Fair Housing Act Protects Home Buyers and Renters with ESAs

When you’re looking for a place to live and you have an emotional service animal, you may run into sellers or landlords who try to turn you away with, “No pets allowed.” That’s why it’s important to know your rights under the Fair Housing Act.

Under the jurisdiction of the Housing and Urban Development, the federal Fair Housing Act (different from the Federal Housing Administration, which has to do with mortgages) generally protects a home buyer or renter from discrimination by a seller or landlord. People with ESAs are included in these protections, even in places with a “no pets” restriction.

A landlord must decide if granting a request to allow an ESA is a “reasonable accommodation.” The landlord can legally assess only two items of information:

Does the applicant have a disability that limits a major life activity?
Does the applicant need an assistance animal?

Having an emotional support animal letter of certification will help answer both of those questions. Rebecca F. Wisch of the College of Law at Michigan State University shares that when challenged in court, landlords tend to lose cases where an animal’s ability to reduce the symptoms of its owner’s disability is readily evident.

The Fair Housing Act applies to single-family homes, condos and apartments. The act does allow exceptions, however; for instance, it excludes private owners who don’t use real estate agents and own three or fewer qualifying homes.

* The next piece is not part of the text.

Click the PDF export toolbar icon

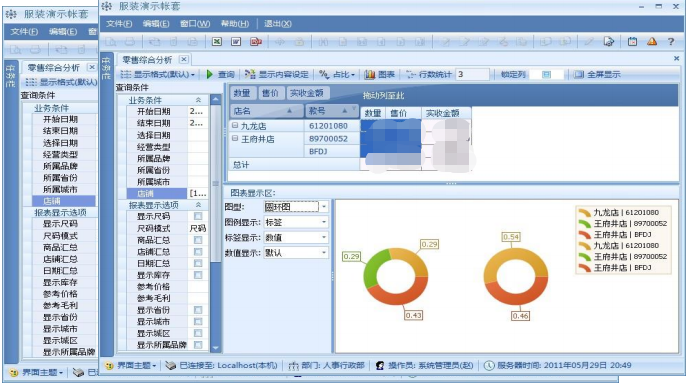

As with any interaction, being courteous and staying calm is your best bet for getting someone to cooperate with you, as long as you have a properly executed emotional support animal letter or your pet is part of the service animal registry. You may need to firmly, but politely remind a landlord that he or she cannot legally ask questions about your disability or demand to see copies of medical records. Most of them already know the law.